Designing a curriculum for learning Git is a difficult task, as it is a massive co-dependent system with lots of commands and options. It can be difficult to isolate and explain a particular topic in Git without referencing other topics. With that in mind, we recommend taking a “spiral” approach to learning Git. Don’t worry too much about mastering one topic at a time — instead allow space for new information to plug into existing knowledge and update your overall understanding. This tutorial follows the same logic, so sometimes a concept referenced within the document will be explained later on in more detail. Thus, you may need to return to sections within this article more than once in order to contextualise the full picture.
First, we’ll take a more conceptual stance to explain the basics about how Git works and keeps track of files.

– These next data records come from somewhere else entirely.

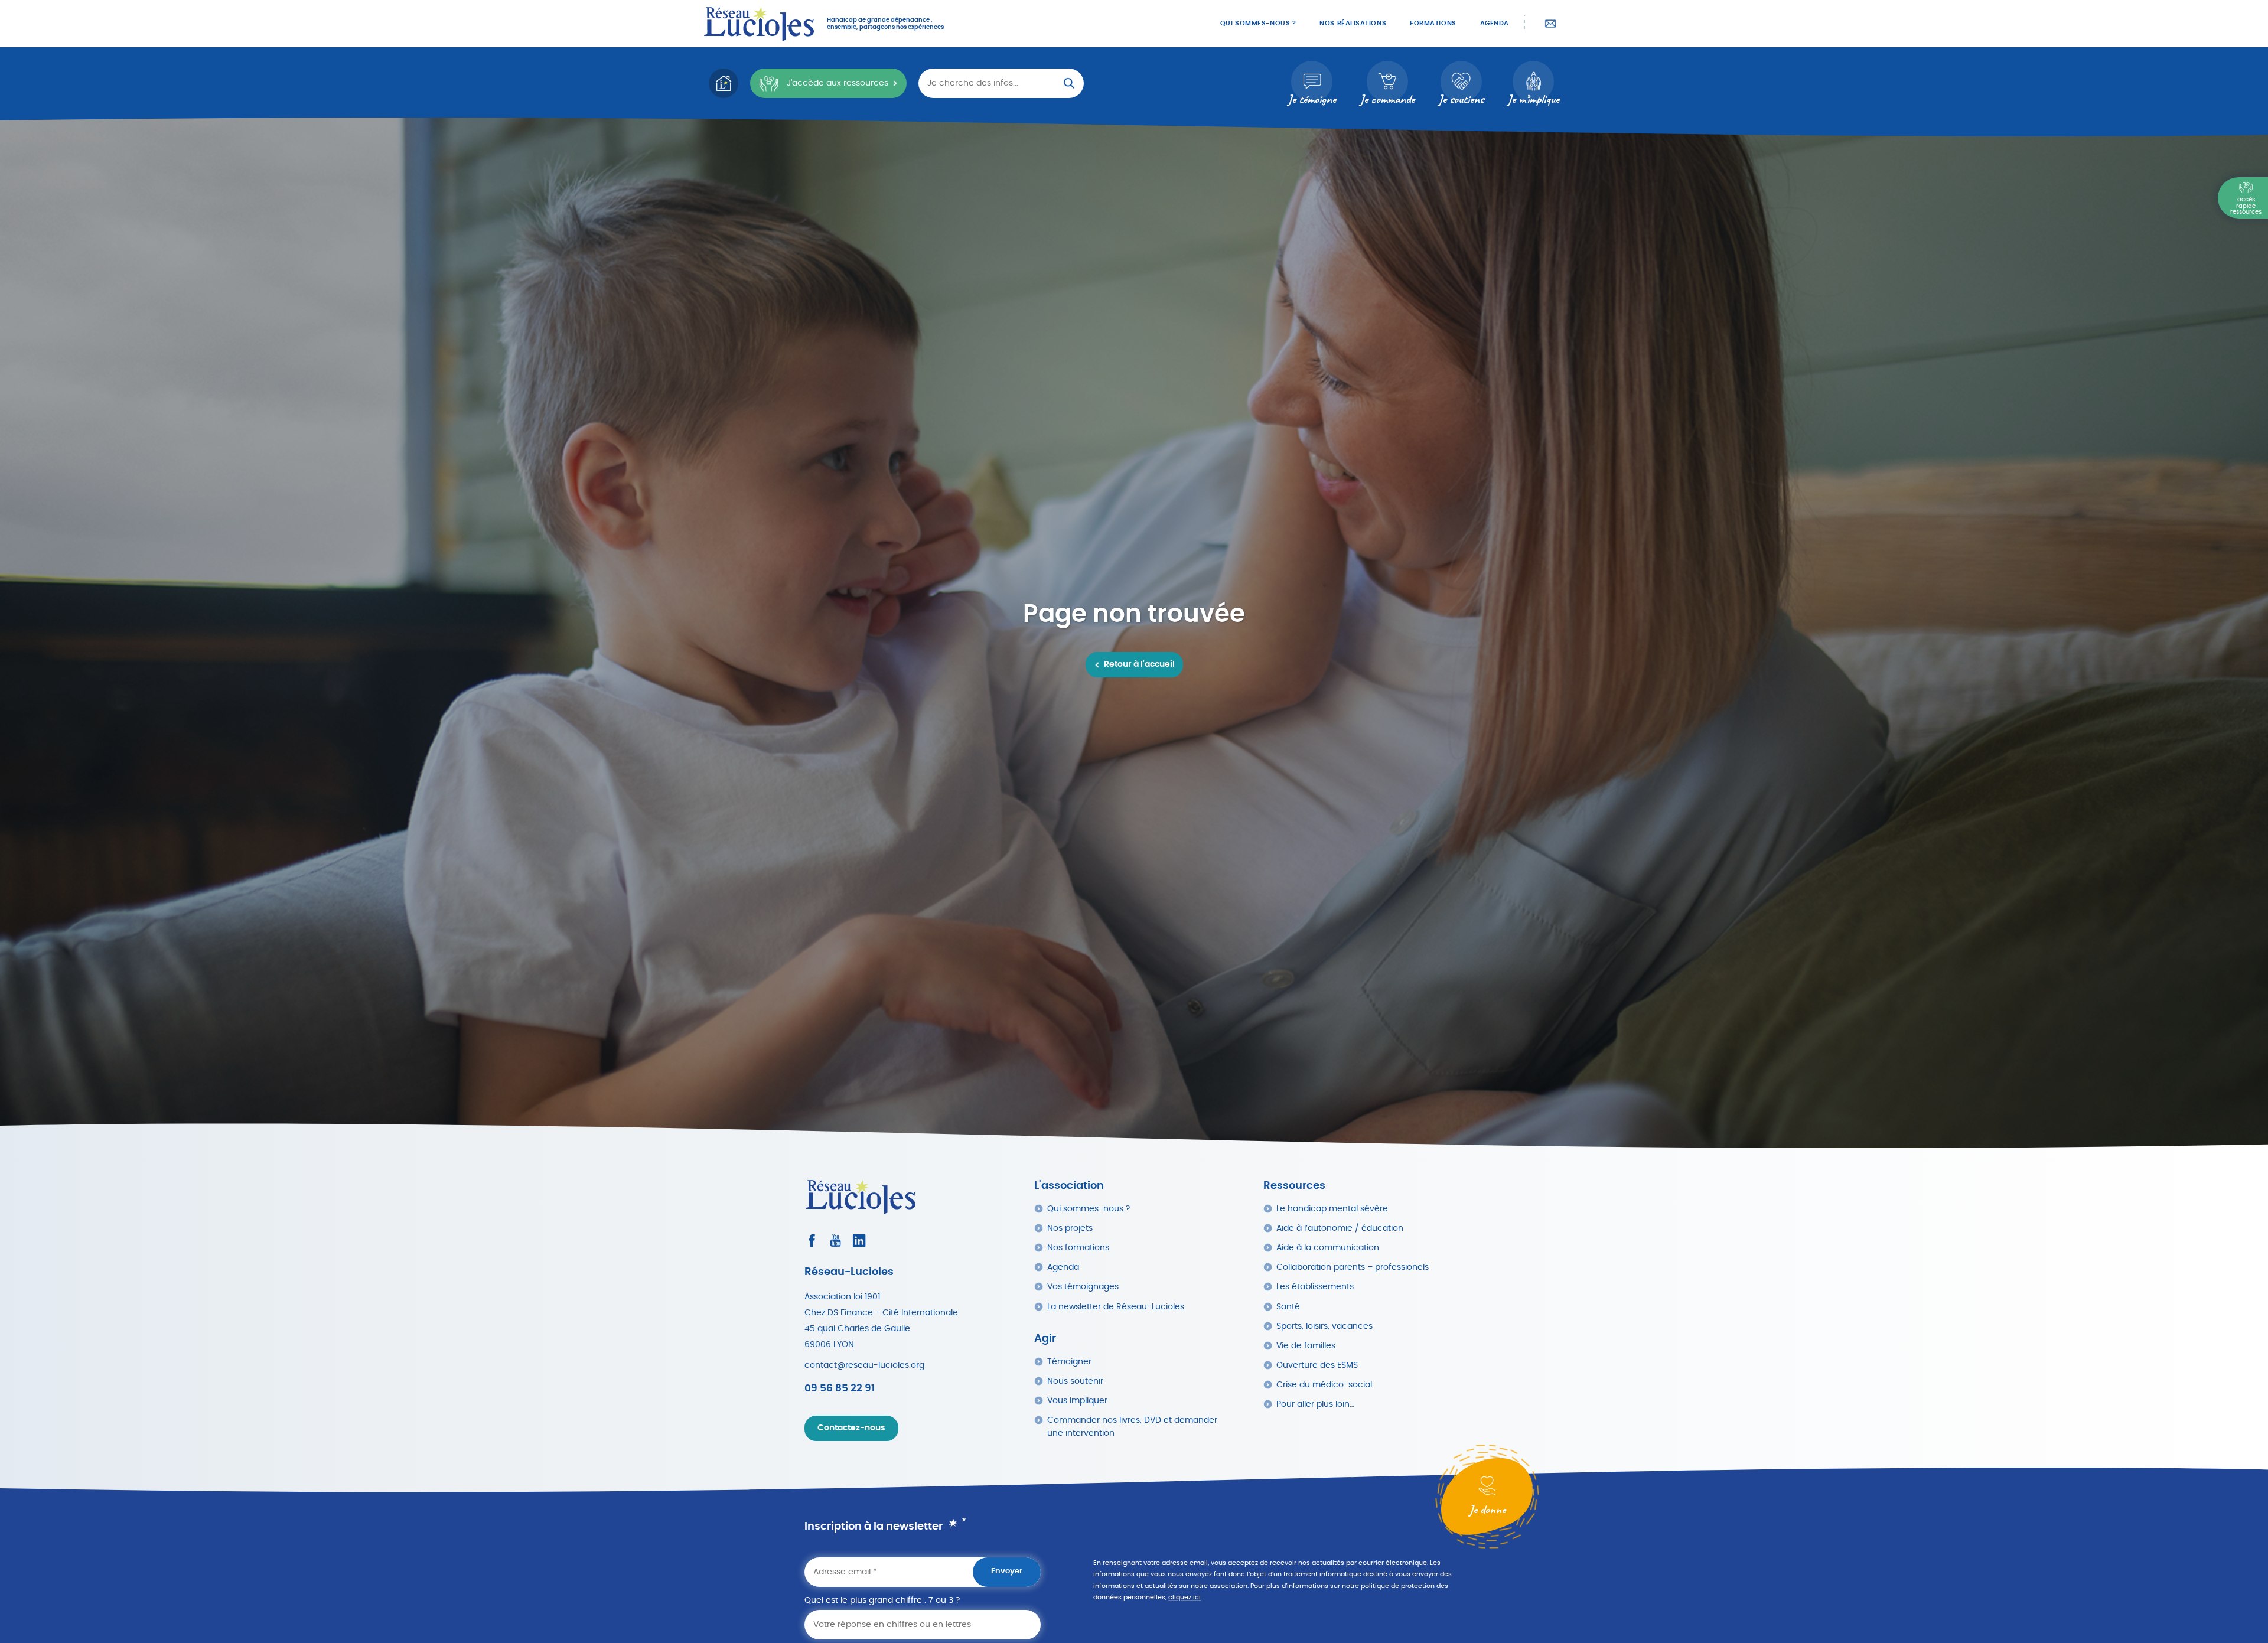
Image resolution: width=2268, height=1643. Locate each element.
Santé (1288, 1306)
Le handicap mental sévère (1332, 1208)
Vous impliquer (1077, 1400)
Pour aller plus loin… (1315, 1404)
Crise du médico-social (1324, 1384)
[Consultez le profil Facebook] (811, 1240)
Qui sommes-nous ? (1258, 23)
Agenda (1494, 23)
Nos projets (1070, 1228)
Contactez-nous (1550, 23)
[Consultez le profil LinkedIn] (859, 1240)
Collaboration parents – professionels (1352, 1267)
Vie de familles (1305, 1345)
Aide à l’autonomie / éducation (1339, 1228)
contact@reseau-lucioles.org (864, 1365)
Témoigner (1069, 1361)
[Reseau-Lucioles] (759, 23)
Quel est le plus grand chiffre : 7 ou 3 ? (882, 1600)
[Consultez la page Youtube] (835, 1240)
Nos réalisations (1352, 23)
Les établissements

A brief overview on Git concepts and workflow
As previously explained, Git is a system to keep track of changes during the development of a project. Files can be located in three environments when a Git repository has been initialised in a project directory. Figure 1 displays those environments and how they are related to each other. The working directory is where the tracking system for Git is set up. Everything in the working directory is on Git’s “radar”, so to speak, any change in this directory (such as adding, removing, or modifying a file) will be immediately identified by Git. Though Git will always be keeping an eye on things, in order to record a specific set of changes, you as a user must submit these to Git’s staging area and afterwards commit them to your repository.
Upon receiving these commits, Git creates a history line containing information about past commits (Figure 2).
One of the many interesting features of Git is the possibility of branching, which facilitates the division of labor and remote collaboration. This feature allows us to work on a project in a parallel branch without changing the original history of commits. When the parallel branch job is finished, it can be merged to the main commit history (Figure 3).
Another fundamental concept in Git is the repository. There are two kinds of repositories in Git: local and remote. A local repository keeps the commits in a local machine while a remote repository is simply a repository in another location from where Git is locally operating, thus it keeps the commits history (from all the project members) somewhere outside of the local machine.
Initialising Git and tracking changes
To initialise a local Git repository and keep track of changes to files in a particular directory, we need to use the git init command. This automatically creates a set of files in a hidden .git folder, which contain information about all changes. By default, all files in the directory as well as any subdirectories are included in this tracking. When changes are made to a file, Git notices — but these are not added to the stage or committed to the repository until a user does so manually. The git add <file_name(s)> command moves file(s) from the working directory to the stage, and the git commit -m <commit_message> transfers them to the local repository with an informative message that is easy to reference later.